───── RECORDS FOR THIS TASK ─────
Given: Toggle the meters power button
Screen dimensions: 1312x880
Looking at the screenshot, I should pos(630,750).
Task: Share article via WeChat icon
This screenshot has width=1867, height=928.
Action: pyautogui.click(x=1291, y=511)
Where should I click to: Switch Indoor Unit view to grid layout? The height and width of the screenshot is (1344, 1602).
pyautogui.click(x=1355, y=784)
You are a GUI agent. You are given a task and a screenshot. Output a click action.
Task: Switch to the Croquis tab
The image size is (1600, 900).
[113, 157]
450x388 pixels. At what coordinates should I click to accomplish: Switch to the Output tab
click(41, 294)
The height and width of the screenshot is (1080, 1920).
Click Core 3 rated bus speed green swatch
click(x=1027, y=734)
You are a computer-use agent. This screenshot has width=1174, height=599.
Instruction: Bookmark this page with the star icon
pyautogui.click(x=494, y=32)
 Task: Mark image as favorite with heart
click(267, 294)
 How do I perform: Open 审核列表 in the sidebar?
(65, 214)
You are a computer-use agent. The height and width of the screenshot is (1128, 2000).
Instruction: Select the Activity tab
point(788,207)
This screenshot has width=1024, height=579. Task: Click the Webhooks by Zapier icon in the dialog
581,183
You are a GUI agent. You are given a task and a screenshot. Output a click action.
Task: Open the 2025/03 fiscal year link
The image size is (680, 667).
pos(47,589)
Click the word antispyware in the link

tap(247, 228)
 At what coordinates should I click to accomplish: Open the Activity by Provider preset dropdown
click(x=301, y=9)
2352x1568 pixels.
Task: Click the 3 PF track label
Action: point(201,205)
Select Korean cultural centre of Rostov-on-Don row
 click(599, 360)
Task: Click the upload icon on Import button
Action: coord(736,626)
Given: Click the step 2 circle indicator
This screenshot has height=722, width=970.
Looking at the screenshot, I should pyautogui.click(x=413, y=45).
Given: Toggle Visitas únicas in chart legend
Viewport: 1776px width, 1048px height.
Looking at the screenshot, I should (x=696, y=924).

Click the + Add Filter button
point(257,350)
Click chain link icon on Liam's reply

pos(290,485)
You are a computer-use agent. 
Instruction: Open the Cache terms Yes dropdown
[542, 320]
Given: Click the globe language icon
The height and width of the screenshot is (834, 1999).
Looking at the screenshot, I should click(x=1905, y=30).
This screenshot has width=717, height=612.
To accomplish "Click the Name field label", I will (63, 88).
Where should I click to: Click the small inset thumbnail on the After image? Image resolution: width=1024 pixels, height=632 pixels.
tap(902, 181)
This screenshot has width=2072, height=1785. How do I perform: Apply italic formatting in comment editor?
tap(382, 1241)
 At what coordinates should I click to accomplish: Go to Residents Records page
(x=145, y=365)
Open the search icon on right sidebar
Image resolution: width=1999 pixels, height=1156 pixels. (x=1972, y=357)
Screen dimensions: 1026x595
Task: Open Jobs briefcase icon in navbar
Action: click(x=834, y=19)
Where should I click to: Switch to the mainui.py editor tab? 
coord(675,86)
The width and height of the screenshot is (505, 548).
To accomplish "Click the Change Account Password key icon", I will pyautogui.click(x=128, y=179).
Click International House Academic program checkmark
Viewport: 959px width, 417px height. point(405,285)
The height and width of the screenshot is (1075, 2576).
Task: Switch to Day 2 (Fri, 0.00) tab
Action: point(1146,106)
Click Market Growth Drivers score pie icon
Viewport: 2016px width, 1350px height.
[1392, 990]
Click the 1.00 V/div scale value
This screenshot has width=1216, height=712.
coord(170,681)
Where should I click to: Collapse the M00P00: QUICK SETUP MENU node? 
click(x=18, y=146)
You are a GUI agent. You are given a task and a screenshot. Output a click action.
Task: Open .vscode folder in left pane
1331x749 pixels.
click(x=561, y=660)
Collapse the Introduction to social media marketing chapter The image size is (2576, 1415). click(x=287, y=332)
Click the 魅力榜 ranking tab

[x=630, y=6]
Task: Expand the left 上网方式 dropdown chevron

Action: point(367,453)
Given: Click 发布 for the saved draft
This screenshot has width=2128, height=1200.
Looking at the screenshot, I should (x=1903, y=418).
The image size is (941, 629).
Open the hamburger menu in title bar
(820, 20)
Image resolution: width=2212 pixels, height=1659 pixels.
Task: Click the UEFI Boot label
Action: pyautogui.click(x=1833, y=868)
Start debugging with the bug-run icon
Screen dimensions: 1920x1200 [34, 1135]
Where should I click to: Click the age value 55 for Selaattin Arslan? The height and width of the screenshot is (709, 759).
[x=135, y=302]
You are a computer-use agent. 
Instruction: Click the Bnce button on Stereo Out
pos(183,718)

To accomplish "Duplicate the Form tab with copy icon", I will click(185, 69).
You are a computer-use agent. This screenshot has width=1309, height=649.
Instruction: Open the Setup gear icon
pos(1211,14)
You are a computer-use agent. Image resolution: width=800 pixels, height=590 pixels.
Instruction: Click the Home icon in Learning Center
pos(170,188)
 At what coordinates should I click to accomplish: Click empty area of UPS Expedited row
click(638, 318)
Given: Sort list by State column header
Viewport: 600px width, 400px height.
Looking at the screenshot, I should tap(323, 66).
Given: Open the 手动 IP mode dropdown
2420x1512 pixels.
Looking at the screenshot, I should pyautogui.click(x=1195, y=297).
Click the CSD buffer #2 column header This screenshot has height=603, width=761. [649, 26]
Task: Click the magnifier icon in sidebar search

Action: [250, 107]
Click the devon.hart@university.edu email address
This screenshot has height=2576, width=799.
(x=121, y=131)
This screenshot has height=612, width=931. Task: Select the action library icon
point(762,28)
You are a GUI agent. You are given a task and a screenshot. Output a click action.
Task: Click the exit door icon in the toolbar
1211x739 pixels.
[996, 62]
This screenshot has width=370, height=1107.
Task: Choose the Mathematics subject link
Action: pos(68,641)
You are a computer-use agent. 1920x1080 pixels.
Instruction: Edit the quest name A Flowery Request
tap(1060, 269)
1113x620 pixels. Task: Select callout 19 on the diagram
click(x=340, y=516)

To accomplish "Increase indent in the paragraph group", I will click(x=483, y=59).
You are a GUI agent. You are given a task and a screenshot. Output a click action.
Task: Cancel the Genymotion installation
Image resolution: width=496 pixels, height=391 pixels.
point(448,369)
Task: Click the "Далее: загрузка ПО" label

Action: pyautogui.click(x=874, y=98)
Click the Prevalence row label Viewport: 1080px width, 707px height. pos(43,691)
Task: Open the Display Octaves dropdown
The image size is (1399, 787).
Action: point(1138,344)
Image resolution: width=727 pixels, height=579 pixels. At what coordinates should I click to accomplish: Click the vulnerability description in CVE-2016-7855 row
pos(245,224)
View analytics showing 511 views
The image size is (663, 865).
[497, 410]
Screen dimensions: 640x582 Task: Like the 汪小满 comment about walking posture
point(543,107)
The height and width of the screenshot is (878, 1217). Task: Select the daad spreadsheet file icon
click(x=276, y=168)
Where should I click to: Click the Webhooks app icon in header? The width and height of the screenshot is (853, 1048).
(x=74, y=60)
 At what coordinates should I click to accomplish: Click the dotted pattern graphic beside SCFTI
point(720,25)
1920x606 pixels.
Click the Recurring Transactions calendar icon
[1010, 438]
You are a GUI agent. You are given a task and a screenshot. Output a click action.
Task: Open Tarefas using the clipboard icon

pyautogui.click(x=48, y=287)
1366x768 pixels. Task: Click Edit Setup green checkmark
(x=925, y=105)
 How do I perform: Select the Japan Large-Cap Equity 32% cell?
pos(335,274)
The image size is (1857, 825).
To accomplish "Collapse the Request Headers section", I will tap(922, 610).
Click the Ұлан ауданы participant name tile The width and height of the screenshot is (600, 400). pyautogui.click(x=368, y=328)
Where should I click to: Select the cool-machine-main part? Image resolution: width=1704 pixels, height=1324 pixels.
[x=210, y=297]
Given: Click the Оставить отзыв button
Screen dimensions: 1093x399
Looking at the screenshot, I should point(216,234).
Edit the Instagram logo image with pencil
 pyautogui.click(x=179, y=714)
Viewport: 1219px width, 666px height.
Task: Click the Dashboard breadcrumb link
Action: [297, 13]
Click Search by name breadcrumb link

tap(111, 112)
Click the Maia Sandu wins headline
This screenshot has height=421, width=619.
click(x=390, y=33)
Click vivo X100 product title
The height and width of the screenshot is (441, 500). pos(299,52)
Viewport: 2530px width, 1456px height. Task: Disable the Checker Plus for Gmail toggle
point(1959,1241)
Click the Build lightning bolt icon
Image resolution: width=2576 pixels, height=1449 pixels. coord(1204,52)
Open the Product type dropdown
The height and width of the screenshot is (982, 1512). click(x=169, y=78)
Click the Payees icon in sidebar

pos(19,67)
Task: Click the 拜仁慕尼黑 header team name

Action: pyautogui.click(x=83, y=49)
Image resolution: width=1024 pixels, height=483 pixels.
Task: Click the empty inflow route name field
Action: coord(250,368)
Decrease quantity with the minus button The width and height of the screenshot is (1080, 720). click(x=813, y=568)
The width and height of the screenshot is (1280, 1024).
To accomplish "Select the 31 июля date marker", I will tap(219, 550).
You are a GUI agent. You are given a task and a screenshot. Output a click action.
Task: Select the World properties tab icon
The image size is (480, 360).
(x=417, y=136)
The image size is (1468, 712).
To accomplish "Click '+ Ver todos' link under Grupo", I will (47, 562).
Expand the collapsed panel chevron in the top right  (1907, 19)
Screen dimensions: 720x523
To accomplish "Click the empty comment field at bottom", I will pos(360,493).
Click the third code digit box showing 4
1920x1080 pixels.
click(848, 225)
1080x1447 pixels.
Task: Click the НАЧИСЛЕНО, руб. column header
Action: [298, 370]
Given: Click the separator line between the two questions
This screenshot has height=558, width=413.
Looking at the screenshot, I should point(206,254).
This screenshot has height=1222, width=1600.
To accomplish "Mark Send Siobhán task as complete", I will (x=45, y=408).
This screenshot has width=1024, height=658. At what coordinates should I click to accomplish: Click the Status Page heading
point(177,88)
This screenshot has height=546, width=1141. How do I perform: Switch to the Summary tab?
─────
Put everything in the records above from the line containing "Select Korean cultural" down to the line containing "will pyautogui.click(x=128, y=179)." into a numbered list, leaving out blank lines.

> RESPONSE TO THIS EXERCISE
1. Select Korean cultural centre of Rostov-on-Don row
2.  click(599, 360)
3. Task: Click the upload icon on Import button
4. Action: coord(736,626)
5. Given: Click the step 2 circle indicator
6. This screenshot has height=722, width=970.
7. Looking at the screenshot, I should pyautogui.click(x=413, y=45).
8. Given: Toggle Visitas únicas in chart legend
9. Viewport: 1776px width, 1048px height.
10. Looking at the screenshot, I should (x=696, y=924).
11. Click the + Add Filter button
12. point(257,350)
13. Click chain link icon on Liam's reply
14. pos(290,485)
15. You are a computer-use agent. 
16. Instruction: Open the Cache terms Yes dropdown
17. [542, 320]
18. Given: Click the globe language icon
19. The height and width of the screenshot is (834, 1999).
20. Looking at the screenshot, I should click(x=1905, y=30).
21. This screenshot has width=717, height=612.
22. To accomplish "Click the Name field label", I will (63, 88).
23. Where should I click to: Click the small inset thumbnail on the After image? Image resolution: width=1024 pixels, height=632 pixels.
24. tap(902, 181)
25. This screenshot has width=2072, height=1785. How do I perform: Apply italic formatting in comment editor?
26. tap(382, 1241)
27.  At what coordinates should I click to accomplish: Go to Residents Records page
28. (x=145, y=365)
29. Open the search icon on right sidebar
30. Image resolution: width=1999 pixels, height=1156 pixels. (x=1972, y=357)
31. Screen dimensions: 1026x595
32. Task: Open Jobs briefcase icon in navbar
33. Action: click(x=834, y=19)
34. Where should I click to: Switch to the mainui.py editor tab? 
35. coord(675,86)
36. The width and height of the screenshot is (505, 548).
37. To accomplish "Click the Change Account Password key icon", I will pyautogui.click(x=128, y=179).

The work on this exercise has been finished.